_The task_
Go through the records below and show every line with the string "Given".

_Records_
***
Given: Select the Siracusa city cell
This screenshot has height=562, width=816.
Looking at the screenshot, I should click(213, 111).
***
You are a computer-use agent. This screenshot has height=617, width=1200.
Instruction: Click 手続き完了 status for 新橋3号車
***
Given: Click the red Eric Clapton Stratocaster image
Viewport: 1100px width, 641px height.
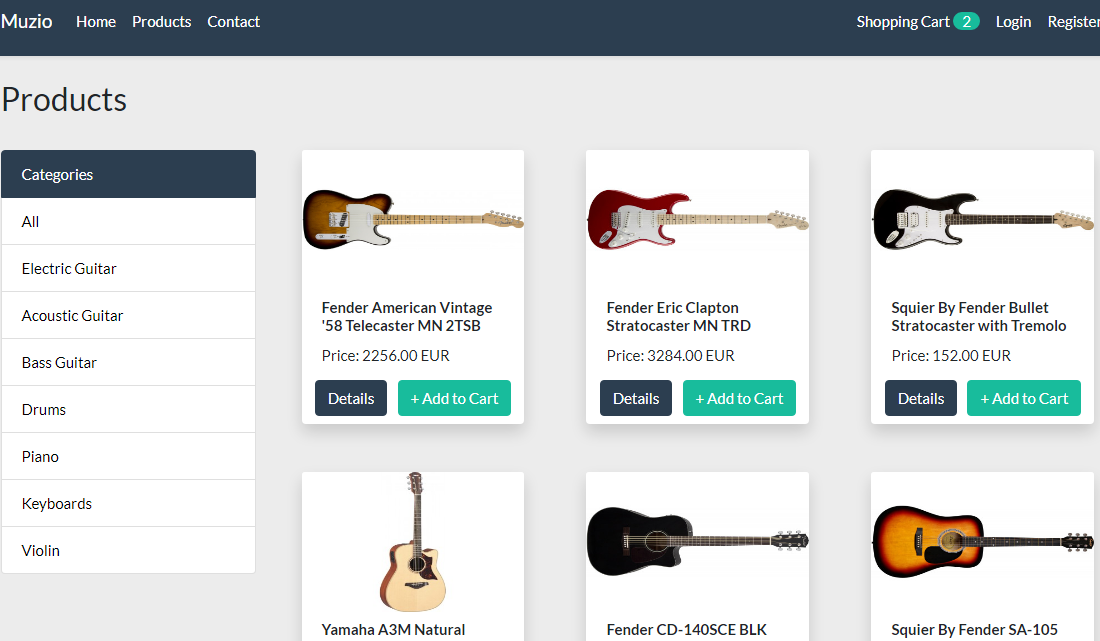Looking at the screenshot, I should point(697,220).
***
_Result of the task_
Given: Select the Siracusa city cell
Given: Click the red Eric Clapton Stratocaster image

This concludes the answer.